*** MATERIAL FOR THIS EXERCISE ***

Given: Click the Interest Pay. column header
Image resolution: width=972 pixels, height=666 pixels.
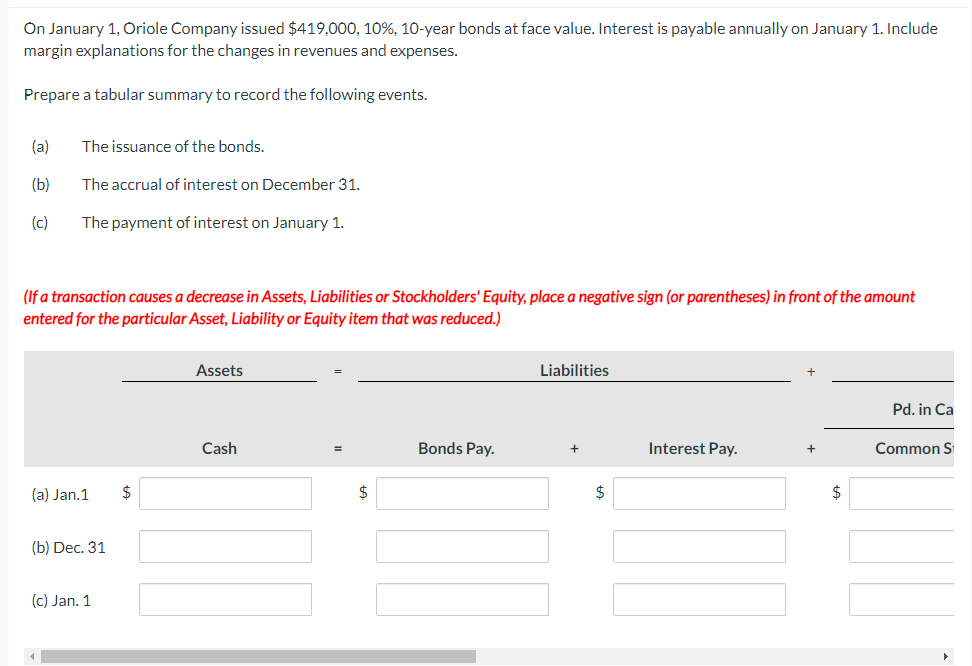Looking at the screenshot, I should [x=693, y=448].
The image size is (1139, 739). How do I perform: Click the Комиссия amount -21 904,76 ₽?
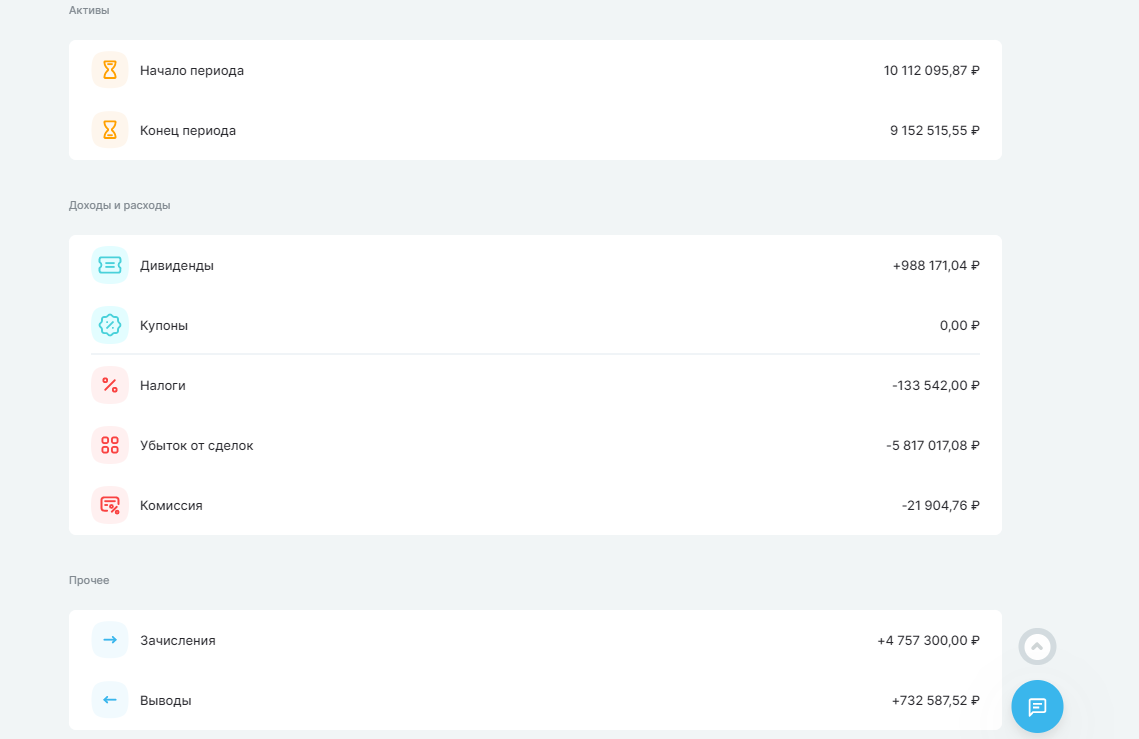pyautogui.click(x=941, y=506)
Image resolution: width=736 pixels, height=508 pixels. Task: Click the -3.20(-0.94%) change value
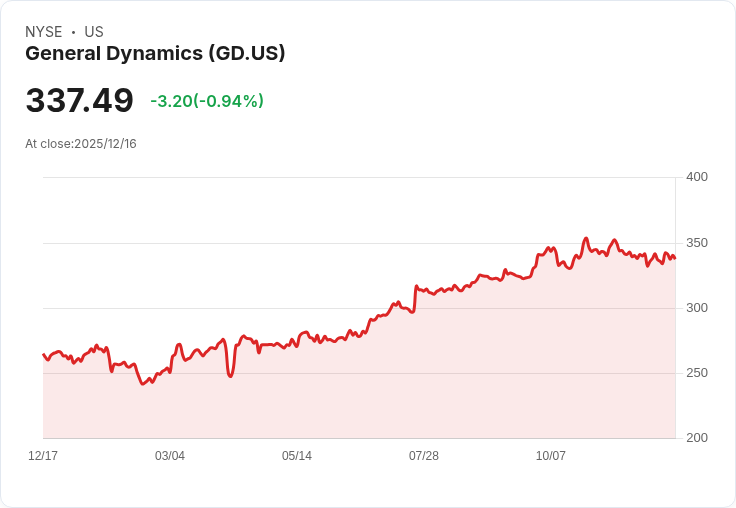(207, 101)
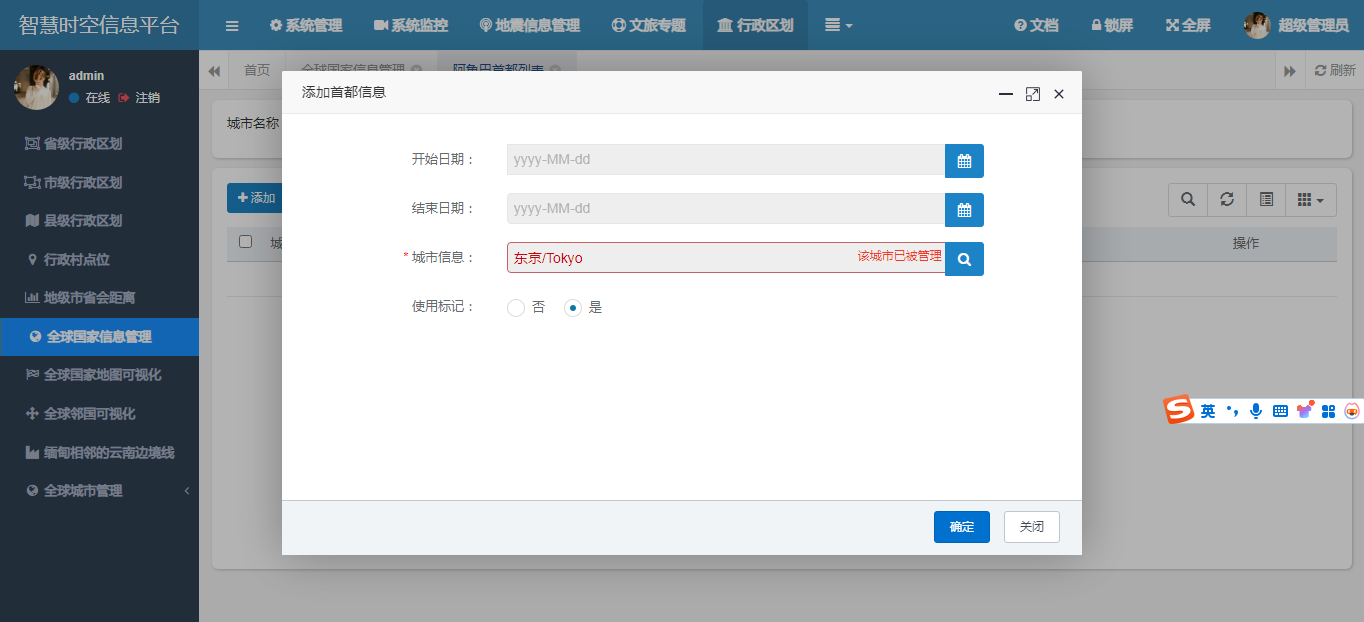The image size is (1364, 622).
Task: Click the 确定 button
Action: 962,527
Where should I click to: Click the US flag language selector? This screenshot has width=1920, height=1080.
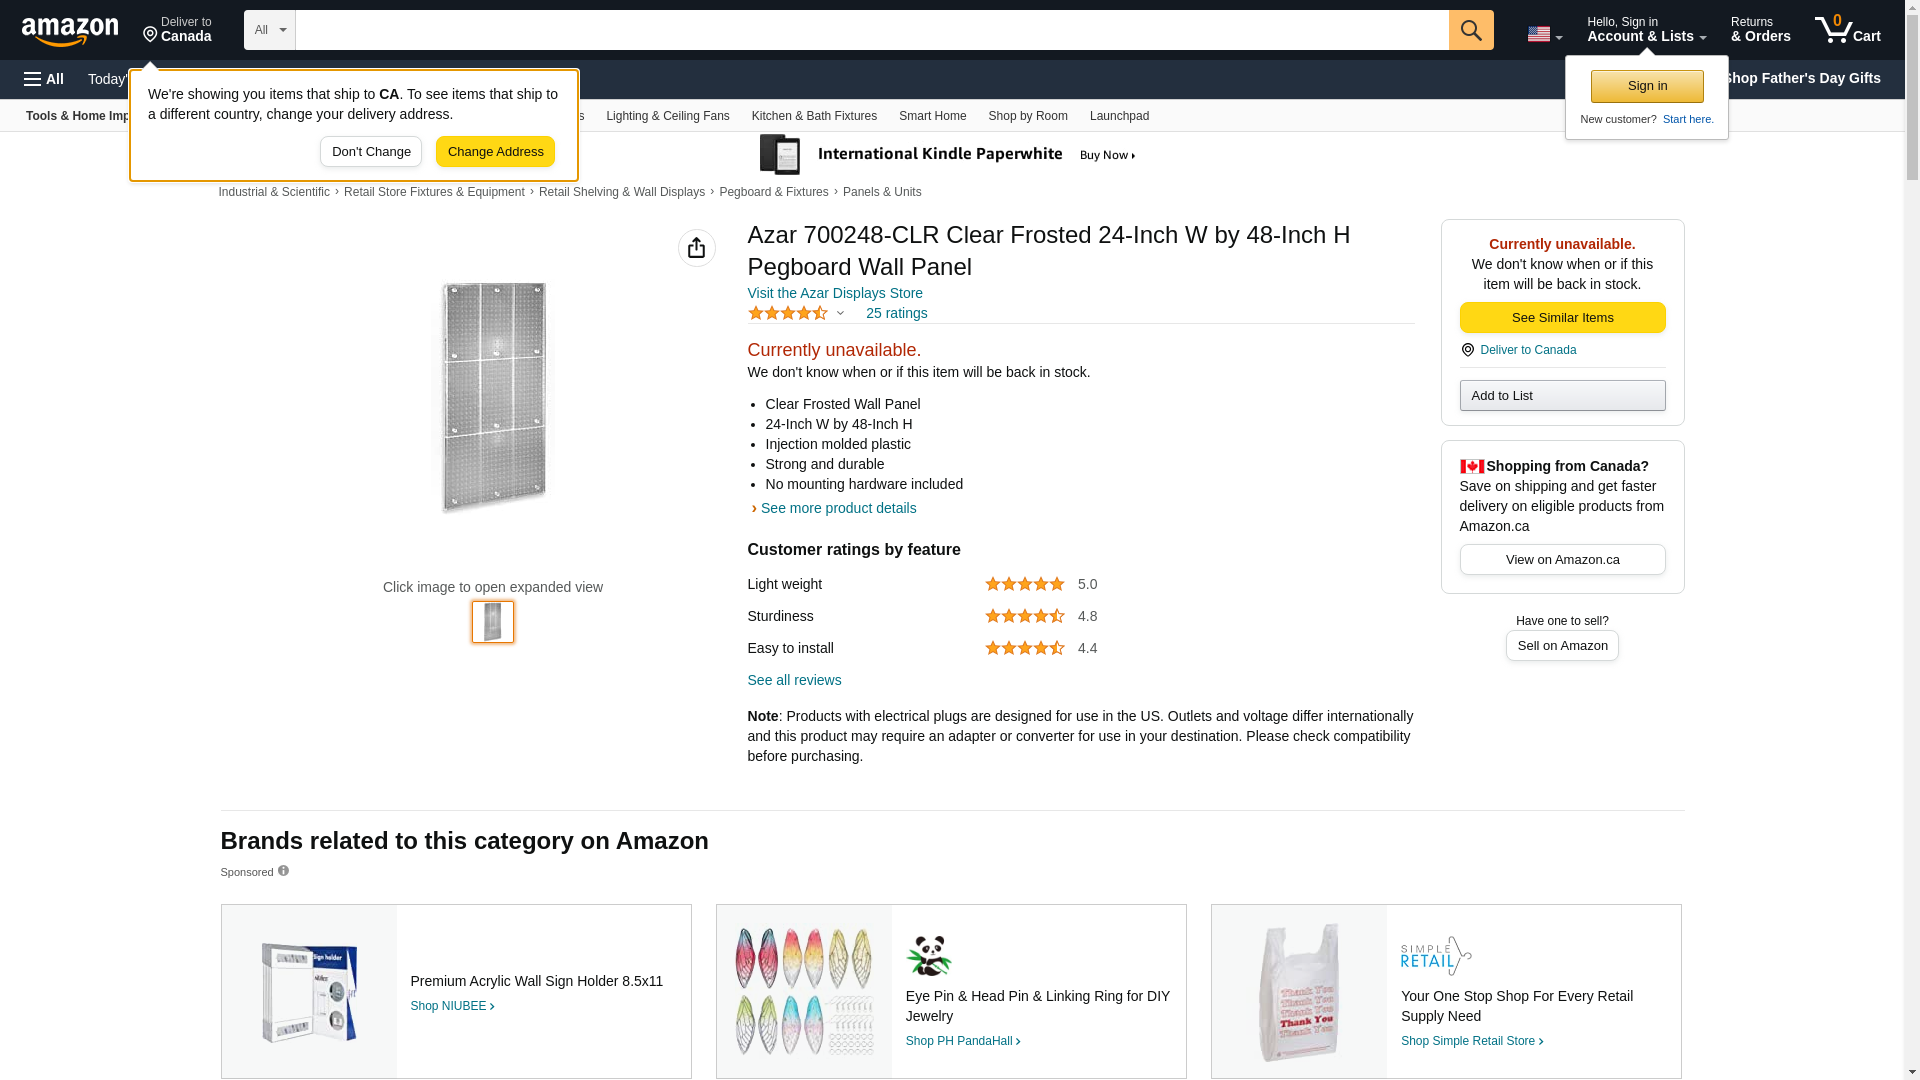(x=1543, y=34)
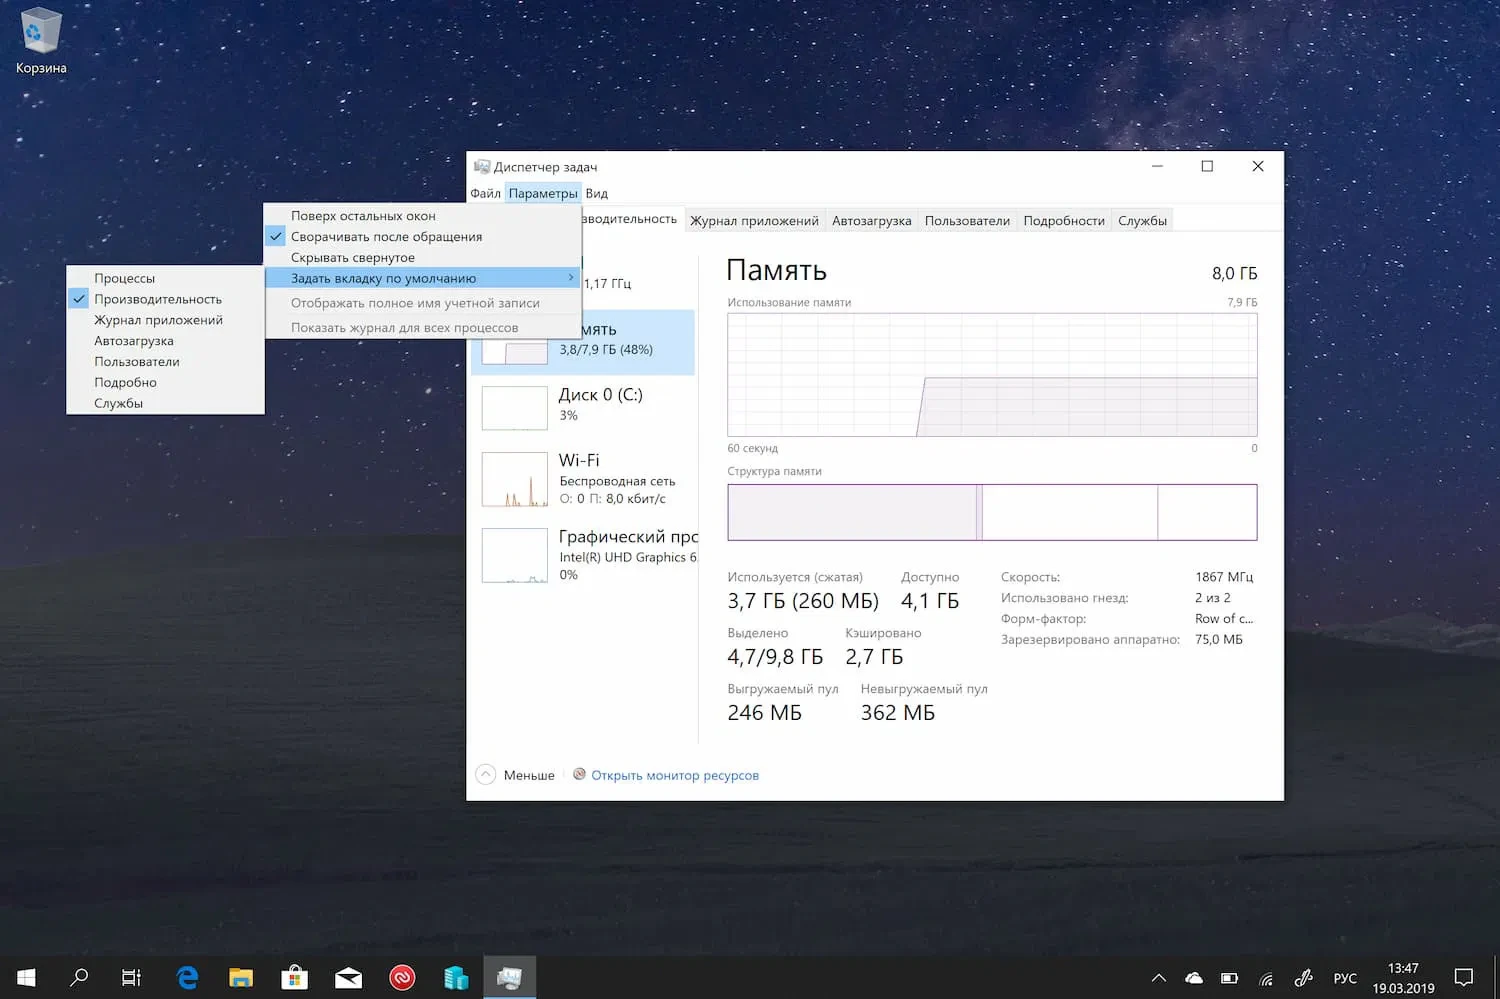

*** End of MATERIAL FOR THIS EXERCISE ***

● WHAT IS REQUIRED: Write out the records above exactly as they appear, leaving out any pictures.

● YOUR RESPONSE:
Given: Click the Interest Pay. column header
Image resolution: width=972 pixels, height=666 pixels.
Looking at the screenshot, I should [x=693, y=448].
The image size is (1139, 739). How do I perform: Click the Комиссия amount -21 904,76 ₽?
pyautogui.click(x=941, y=506)
Image resolution: width=736 pixels, height=508 pixels. Task: Click the -3.20(-0.94%) change value
(207, 101)
The image size is (1364, 622).
Task: Click the 确定 button
Action: 962,527
Where should I click to: Click the US flag language selector? This screenshot has width=1920, height=1080.
(x=1543, y=34)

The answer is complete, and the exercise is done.